Emmanuel Macron nazwał także epidemię koronawirusa najgorszym kryzysem zdrowotnym stulecia we Francji. 12 marca, przemawiając do narodu, prezydent Francji poprosił osoby powyżej 70. roku życia, aby starały się nie wychodzić z domu. Zwracając uwagę na znaczenie odmowy wyjazdu za granicę, Macron powiedział, że wybory lokalne w tym kraju nadal będą się odbywać, pomimo ryzyka.
„Naukowcy są przekonani, że nic nie stoi na przeszkodzie, aby Francuzi, nawet bezbronni, poszli do urn” - powiedział Macron.
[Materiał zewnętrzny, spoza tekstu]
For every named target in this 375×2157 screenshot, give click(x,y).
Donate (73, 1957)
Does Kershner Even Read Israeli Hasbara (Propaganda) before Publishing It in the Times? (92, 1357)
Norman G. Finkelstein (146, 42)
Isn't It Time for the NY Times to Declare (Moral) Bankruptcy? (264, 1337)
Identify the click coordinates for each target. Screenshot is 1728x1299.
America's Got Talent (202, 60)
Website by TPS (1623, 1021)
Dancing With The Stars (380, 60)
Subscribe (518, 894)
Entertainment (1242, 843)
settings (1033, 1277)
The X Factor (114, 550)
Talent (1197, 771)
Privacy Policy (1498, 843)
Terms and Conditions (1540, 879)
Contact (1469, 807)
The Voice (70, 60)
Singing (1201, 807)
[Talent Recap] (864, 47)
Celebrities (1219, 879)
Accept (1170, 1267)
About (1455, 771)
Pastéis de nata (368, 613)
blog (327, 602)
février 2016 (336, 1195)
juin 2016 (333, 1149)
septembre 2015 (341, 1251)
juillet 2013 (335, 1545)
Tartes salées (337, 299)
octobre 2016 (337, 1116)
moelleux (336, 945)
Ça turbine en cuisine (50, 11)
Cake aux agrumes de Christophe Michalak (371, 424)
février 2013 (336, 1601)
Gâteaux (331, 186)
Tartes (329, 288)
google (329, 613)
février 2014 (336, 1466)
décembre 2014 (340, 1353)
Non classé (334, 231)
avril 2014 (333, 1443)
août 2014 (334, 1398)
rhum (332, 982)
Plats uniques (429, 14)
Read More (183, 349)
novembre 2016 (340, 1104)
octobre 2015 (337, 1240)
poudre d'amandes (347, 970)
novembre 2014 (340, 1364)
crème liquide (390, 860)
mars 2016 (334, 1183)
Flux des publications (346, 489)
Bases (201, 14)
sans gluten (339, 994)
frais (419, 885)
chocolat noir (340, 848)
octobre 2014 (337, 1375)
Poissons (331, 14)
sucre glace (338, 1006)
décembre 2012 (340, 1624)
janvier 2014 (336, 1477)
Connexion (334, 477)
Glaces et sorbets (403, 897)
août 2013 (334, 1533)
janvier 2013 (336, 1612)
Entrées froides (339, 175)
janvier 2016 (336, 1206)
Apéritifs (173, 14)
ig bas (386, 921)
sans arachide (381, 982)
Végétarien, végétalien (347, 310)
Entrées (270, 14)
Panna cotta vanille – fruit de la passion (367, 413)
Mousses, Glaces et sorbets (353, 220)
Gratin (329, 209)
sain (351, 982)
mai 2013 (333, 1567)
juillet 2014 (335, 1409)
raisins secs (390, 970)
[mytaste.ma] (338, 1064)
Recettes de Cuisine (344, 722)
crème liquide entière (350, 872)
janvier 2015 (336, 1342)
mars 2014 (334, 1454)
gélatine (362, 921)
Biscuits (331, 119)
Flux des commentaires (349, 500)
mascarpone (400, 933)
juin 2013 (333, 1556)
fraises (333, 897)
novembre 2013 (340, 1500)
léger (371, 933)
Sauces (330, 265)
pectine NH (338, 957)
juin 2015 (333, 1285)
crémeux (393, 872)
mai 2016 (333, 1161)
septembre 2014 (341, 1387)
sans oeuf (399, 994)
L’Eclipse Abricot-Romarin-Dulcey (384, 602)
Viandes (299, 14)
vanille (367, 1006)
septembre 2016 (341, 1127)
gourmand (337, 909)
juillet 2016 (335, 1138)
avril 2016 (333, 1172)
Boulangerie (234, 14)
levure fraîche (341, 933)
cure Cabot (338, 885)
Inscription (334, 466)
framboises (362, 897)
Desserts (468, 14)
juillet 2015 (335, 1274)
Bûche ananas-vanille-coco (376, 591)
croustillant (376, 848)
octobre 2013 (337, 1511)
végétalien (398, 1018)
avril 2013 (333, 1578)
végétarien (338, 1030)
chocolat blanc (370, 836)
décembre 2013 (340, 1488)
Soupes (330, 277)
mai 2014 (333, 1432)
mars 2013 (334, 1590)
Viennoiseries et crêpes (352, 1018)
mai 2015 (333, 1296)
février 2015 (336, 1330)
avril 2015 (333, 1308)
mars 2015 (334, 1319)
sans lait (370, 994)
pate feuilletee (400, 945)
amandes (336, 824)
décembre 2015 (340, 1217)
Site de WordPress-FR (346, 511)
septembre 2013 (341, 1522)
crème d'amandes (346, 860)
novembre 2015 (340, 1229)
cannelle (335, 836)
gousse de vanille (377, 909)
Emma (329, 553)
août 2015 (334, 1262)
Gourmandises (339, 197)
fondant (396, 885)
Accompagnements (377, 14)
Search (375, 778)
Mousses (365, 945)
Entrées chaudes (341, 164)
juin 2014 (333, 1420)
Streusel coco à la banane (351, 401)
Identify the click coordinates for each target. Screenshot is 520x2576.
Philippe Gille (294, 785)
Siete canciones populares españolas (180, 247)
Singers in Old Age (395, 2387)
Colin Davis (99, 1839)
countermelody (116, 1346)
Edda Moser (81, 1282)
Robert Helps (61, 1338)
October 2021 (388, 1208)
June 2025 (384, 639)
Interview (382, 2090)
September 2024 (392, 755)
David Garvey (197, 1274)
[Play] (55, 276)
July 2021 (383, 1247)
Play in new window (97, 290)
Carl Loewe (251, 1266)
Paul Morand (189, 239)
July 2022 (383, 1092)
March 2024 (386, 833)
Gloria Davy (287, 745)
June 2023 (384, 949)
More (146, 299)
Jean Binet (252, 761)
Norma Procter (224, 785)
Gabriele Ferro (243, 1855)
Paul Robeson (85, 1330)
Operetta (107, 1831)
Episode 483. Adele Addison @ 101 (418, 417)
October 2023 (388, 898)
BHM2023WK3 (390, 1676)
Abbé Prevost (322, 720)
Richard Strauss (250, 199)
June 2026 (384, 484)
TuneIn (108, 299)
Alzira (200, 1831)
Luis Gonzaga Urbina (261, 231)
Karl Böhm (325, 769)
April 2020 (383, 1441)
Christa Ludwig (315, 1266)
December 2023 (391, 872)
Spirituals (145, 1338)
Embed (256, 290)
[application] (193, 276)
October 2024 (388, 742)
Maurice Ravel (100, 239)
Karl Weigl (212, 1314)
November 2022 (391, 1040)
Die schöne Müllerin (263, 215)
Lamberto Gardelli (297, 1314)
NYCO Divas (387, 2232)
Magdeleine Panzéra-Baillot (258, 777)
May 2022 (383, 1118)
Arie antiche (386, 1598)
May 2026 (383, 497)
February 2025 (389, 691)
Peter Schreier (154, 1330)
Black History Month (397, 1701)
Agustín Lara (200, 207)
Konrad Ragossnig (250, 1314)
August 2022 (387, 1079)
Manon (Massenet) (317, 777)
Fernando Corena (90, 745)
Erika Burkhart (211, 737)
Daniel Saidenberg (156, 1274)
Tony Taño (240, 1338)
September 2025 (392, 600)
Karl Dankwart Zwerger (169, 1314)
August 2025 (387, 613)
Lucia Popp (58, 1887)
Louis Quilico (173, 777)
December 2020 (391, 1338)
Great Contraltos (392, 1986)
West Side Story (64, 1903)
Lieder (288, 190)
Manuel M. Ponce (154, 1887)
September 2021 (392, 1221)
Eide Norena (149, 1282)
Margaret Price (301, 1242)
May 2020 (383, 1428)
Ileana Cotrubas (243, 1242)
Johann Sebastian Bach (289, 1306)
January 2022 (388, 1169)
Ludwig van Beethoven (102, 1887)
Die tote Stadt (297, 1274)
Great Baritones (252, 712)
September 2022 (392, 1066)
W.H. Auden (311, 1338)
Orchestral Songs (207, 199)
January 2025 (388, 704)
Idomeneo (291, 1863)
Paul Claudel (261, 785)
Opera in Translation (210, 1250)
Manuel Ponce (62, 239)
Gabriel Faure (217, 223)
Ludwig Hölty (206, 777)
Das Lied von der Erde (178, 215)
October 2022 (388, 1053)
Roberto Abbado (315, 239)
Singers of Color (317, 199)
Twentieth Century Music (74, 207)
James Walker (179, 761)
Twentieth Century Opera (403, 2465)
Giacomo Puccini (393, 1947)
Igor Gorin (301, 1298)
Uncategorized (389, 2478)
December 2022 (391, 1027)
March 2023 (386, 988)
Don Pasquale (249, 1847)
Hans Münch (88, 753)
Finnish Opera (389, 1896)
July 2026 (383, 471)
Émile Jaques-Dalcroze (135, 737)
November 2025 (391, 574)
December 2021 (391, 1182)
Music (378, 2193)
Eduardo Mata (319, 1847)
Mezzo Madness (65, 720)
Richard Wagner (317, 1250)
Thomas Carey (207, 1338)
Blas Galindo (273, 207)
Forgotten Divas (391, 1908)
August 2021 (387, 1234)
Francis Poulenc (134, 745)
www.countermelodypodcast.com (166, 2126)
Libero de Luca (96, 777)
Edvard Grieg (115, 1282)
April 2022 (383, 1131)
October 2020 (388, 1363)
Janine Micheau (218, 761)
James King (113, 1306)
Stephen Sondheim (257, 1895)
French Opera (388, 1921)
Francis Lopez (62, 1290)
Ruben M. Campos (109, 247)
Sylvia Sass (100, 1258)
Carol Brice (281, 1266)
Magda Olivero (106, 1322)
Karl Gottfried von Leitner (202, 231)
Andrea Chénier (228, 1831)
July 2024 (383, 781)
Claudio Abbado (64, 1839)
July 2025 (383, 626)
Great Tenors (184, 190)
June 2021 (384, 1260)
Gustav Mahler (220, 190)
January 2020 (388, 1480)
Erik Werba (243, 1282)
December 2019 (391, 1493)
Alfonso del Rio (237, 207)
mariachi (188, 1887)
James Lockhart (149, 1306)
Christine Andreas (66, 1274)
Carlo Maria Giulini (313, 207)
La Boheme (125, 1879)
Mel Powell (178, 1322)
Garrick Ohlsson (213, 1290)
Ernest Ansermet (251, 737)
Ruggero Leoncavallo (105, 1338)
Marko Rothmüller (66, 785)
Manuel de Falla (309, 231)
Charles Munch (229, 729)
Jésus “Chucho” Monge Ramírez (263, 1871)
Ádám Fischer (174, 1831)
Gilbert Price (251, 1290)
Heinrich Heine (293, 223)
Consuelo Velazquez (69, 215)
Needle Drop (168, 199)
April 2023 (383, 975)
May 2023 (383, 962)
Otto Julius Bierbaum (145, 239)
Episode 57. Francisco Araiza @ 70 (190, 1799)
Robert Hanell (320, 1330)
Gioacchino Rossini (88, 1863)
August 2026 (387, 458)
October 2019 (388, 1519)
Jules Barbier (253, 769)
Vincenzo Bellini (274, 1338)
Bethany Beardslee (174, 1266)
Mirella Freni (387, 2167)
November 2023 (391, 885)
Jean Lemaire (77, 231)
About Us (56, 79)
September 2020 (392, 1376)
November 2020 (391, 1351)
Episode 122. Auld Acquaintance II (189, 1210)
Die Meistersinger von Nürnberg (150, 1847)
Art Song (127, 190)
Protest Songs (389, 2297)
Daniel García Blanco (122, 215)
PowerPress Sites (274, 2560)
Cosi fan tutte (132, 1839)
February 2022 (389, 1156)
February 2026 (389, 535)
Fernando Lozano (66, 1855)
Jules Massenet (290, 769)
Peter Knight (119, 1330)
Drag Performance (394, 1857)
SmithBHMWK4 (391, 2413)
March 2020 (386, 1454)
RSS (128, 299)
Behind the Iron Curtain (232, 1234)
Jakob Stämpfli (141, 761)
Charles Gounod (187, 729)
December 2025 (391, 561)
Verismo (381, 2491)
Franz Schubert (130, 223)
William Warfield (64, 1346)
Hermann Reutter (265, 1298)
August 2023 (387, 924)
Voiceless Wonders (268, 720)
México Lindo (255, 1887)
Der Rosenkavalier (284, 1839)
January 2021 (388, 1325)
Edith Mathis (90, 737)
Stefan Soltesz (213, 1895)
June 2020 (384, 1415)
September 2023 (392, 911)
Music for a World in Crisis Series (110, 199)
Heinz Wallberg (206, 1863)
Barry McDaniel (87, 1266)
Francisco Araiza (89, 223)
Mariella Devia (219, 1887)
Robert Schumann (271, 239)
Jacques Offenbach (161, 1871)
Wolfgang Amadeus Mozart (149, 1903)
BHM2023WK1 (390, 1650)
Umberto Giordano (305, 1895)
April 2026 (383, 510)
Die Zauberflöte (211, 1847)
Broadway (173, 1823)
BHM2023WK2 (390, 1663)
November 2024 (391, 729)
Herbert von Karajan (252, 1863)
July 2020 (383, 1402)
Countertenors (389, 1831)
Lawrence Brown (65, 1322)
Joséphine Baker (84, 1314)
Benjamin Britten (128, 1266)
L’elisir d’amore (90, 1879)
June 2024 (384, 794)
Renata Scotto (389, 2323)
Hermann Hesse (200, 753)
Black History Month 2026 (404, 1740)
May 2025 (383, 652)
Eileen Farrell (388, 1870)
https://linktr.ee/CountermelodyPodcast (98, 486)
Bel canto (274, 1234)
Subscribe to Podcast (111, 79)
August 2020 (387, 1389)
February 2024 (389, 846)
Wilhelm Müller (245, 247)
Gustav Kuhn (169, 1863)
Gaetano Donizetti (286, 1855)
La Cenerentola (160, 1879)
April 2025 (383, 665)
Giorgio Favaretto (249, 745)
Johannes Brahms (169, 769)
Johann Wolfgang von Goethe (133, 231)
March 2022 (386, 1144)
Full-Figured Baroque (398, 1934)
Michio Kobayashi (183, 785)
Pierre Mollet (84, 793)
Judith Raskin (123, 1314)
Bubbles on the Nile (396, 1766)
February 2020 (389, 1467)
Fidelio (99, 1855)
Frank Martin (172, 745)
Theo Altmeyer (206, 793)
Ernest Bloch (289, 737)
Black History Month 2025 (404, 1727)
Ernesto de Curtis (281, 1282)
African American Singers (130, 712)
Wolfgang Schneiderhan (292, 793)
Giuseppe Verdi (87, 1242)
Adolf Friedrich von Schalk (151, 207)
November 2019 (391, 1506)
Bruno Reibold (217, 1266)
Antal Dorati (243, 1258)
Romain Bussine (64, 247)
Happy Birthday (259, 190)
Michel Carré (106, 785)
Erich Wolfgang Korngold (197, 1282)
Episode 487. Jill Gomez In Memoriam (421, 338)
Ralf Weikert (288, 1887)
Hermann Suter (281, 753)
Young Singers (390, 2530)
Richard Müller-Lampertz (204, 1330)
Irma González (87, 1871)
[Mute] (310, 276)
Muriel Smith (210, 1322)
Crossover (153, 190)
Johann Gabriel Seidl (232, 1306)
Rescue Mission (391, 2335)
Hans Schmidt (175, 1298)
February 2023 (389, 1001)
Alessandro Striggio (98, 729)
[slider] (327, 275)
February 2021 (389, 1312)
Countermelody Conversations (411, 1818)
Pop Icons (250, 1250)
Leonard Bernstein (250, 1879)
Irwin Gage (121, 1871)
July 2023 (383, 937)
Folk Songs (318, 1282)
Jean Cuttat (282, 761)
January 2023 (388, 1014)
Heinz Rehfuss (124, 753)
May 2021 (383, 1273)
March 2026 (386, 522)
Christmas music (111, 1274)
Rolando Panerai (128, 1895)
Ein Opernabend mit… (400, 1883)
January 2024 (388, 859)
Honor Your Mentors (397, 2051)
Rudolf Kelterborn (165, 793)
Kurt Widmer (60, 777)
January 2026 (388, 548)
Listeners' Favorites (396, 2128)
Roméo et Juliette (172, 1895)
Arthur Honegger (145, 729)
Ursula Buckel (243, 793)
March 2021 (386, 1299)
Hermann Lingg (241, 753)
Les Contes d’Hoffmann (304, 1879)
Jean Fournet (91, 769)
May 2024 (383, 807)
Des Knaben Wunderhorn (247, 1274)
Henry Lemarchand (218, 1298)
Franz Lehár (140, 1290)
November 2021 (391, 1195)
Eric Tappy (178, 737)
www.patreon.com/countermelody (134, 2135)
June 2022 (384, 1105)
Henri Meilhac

Angela Merkel w Niemczech ostrzegła Niemców, że 60–70% populacji kraju jest zagrożone zakażeniem koronawirusem. Dodała jednak, że jeśli uda im się „zyskać na czasie”, władze będą w stanie poradzić sobie z sytuacją. Niemniej jednak sami Niemcy muszą dołożyć wszelkich starań, aby nie stać się ofiarami choroby. Na przykład w przypadku braku szczepionek przeciwko koronawirusowi warto zrezygnować z uścisków dłoni.
„Nie sięganie do sąsiada, ale spojrzenie w oczy i uśmiechanie się jeszcze przez sekundę to również dobra okazja (przywitaj się - wyd.)” - uważa kanclerz.
Włochy cierpią na koronawirusa bardziej niż inne kraje europejskie; pod względem liczby pacjentów jest drugim na świecie po Chinach. Eksperci już wyrazili opinię, że Włosi spóźnili się około tygodnia z wprowadzeniem środków ograniczających związanych z pandemią - to, jak mówią, tłumaczy dużą liczbę zarówno chorych, jak i zmarłych z powodu choroby.
Początkowo zagrożenie było niedoceniane; ani rząd, ani obywatele nie podjęli środków bezpieczeństwa. Ale teraz Włosi faktycznie stali się „zakładnikami koronawirusa”: władze rozszerzyły środki kwarantanny na cały kraj, całkowicie zakazując jakiegokolwiek przemieszczania się między prowincjami.